Layoffs are occurring across multiple sectors. Inflation and interest rate hikes have caught up to the consumer. Businesses that provide goods and services to those consumers, both directly and indirectly, are feeling the impact. All of this would suggest a less optimistic outlook, making it difficult for investors to justify EBITDA multiples that have not yet been recalibrated to reflect current market conditions.
While the lower middle market, a “sweet spot” for Independent Sponsors, has remained fairly active, it is not nearly as dynamic as what we experienced in 2021 and 2022. Acquisition finance is readily available through non-bank lenders but it has become expensive. Traditional banks and senior lenders have pulled back so there are fewer options for getting deals done.
Our discussions with several investors who have traditionally targeted Independent Sponsors – including SBICs, family offices, and private equity – have painted a concerning picture. Capital providers, who understand business cycles and the macroeconomic environment, are seeing additional risk associated with Independent Sponsor-backed deals. This means equity sources are shrinking as fewer providers will back stop Independent Sponsor capital needs.
The good news is that capital providers who are 100% committed to the Independent Sponsor model still exist along with a dedicated strategy for an asset class more willing to ride the wave of uncertainty. This makes it imperative that Independent Sponsors know who to approach for capital as time is never on one’s side when trying to close a transaction. Debt and equity are unlikely to be as free flowing and accessible as we have seen over the past 24 months.
Differentiation through value creation
Differentiation – through a comprehensive value creation plan that is both realistic and executable – is a key opportunity for Independent Sponsors moving forward this year. This is especially important since investor scrutiny, which includes a comprehensive diligence process, is back in full force.

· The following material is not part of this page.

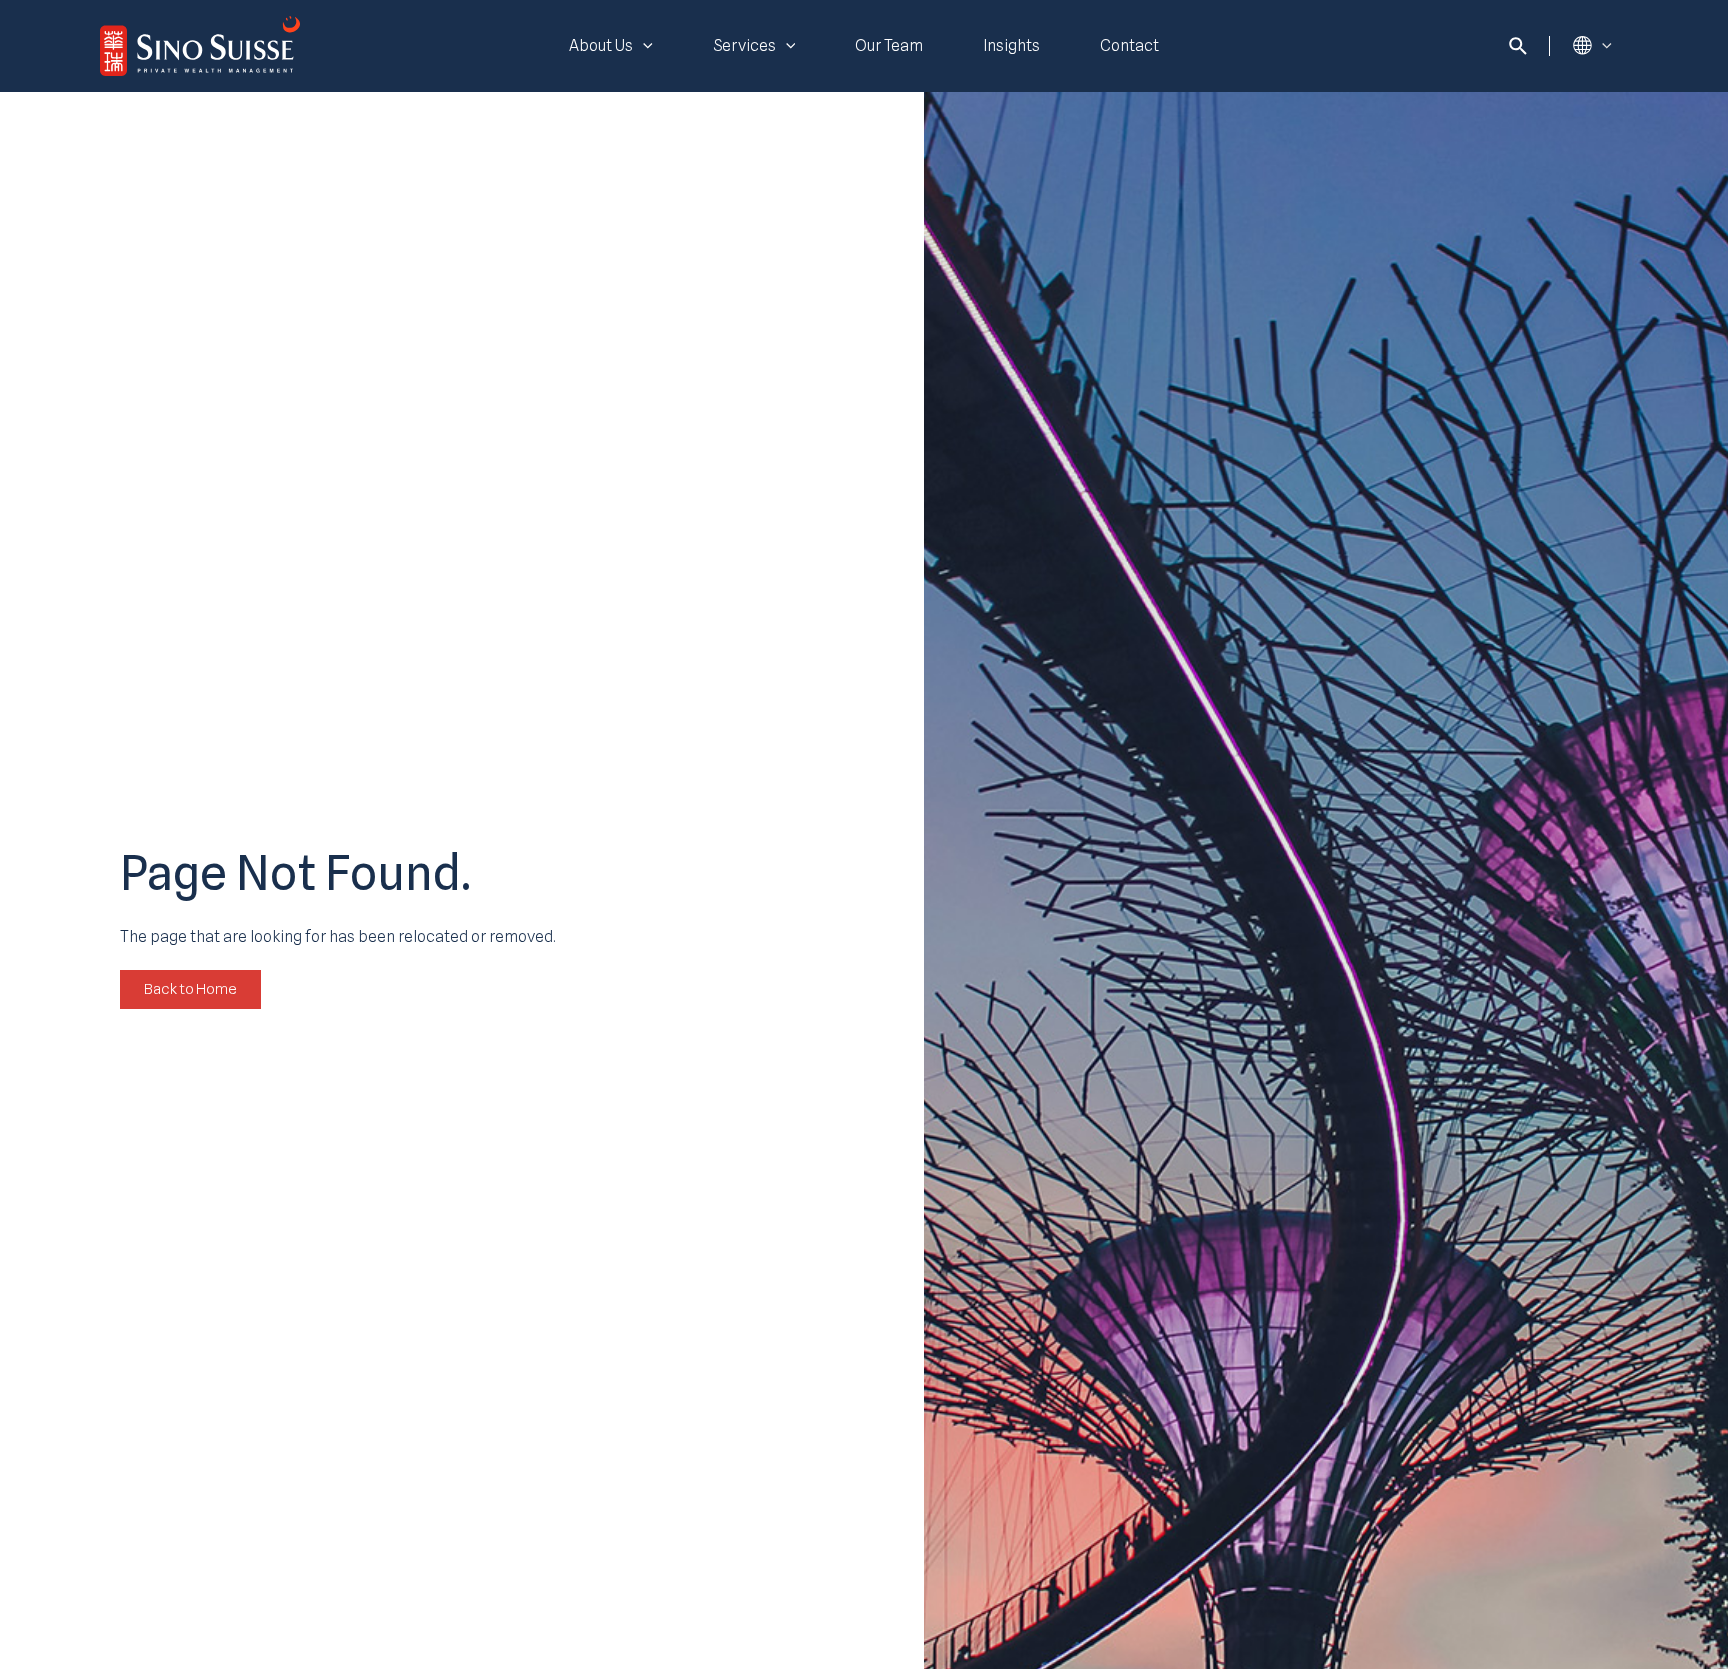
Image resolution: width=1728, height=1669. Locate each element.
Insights (1011, 45)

Innovative structuring of a transaction through earnouts and seller notes, which relies on EBITDA multiple arbitrage and the like, will no longer be sufficient to close deals.
So, how do you develop a value creation plan and what does value creation entail for Independent Sponsors?
While a value creation plan means different things depending upon the nature of an industry, the type of business, and the level of sophistication of the organization, it generally focuses on low hanging fruit as a starting point and works its way into more complex areas moving forward.
Value creation strategies are typically composed of:
- Revenue/sales growth strategies that focus on top-line improvement, pricing, sales force effectiveness, and customer development
- Operational strategies including cost optimization, process improvement, supply chain optimization, insourcing vs. outsourcing, and finance transformation
- Human capital and change management strategies that may involve reassessing the organizational structure, management teams, and benefits and compensation plans to better align with revenue and performance goals
Layered across each of these three core value creation strategies is digital transformation/technology that enables tracking, measurement, efficiencies, and integration. Digital transformation is core to each component of the value creation plan.
It is important to embark on a value creation plan that won’t cause too much disruption all at once. The plan must be designed to be flexible and nimble as it may need to pivot to address changing market conditions. The strategic plan for any business should incorporate the value creation plan and clearly define specific areas for improvement within the existing business as well as growth plans (such as expansion through existing and/or new products or services).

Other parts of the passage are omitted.